Nvidia n'a pas précisé la valeur de l'accord, mais a indiqué qu'il englobe ses puces Blackwell actuelles ainsi que ses futures puces d'IA Rubin. L'accord comprend également des installations indépendantes de ses processeurs centraux Grace et Vera.

Nvidia a introduit ces processeurs centraux, basés sur la technologie d'Arm Holdings, en tant que compléments à ses puces d'IA dès 2023. Mais l'annonce de mardi montre que Nvidia entend promouvoir ces puces pour des domaines émergents comme l'exécution d'agents d'IA, ainsi que sur des marchés de processeurs utilisés pour des tâches techniques courantes telles que la gestion de bases de données.

L'annonce de Nvidia intervient également alors que Meta développe ses propres puces d'IA et discute avec Google de l'utilisation des puces Tensor Processing Unit (TPU) de ce dernier pour ses travaux en intelligence artificielle.

Ian Buck, directeur général de l'unité hyperscale et calcul haute performance de Nvidia, a indiqué que les processeurs centraux Grace de Nvidia ont démontré leur capacité à consommer deux fois moins d'énergie pour certaines tâches courantes comme l'exécution de bases de données, avec des gains supplémentaires attendus pour la prochaine génération, Vera.

« En fait, cela poursuit cette trajectoire et en fait un excellent CPU exclusivement pour les centres de données, idéal pour les opérations de traitement de données intensives en arrière-plan », a déclaré Buck. « Meta a déjà eu l'occasion de tester Vera et d'exécuter certains de ces workloads. Les résultats sont très prometteurs. »

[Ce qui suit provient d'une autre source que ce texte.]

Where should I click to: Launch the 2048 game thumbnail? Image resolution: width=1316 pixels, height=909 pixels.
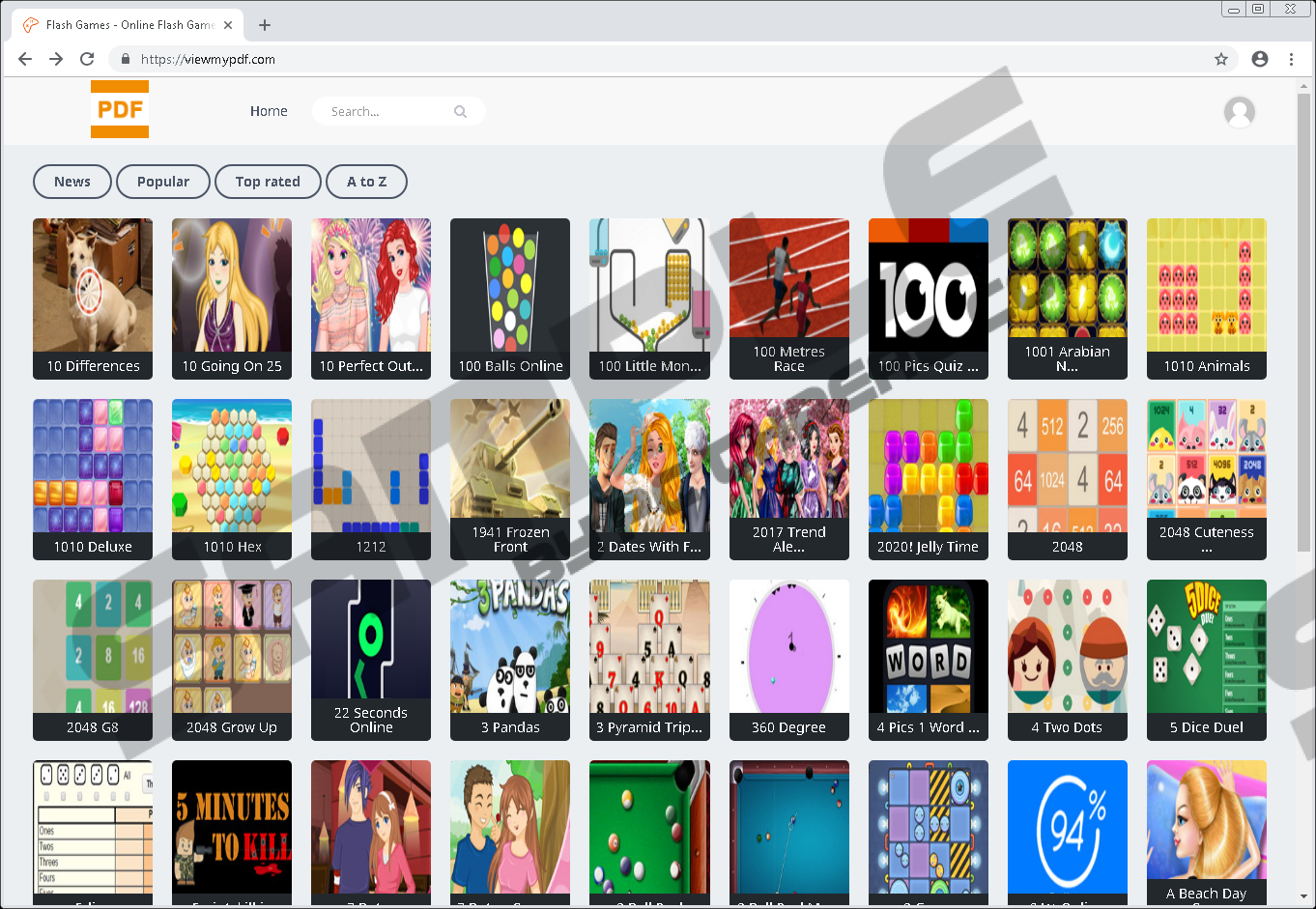[x=1067, y=478]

Bien que Nvidia n'ait jamais dévoilé le montant de ses ventes à Meta, il est largement admis que Meta fait partie des quatre clients ayant représenté 61 % de son chiffre d'affaires lors du dernier trimestre fiscal. Moorhead estime que Nvidia a probablement mis en avant cet accord pour montrer qu'elle conserve un volume d'activité important avec Meta et gagne du terrain avec ses processeurs centraux.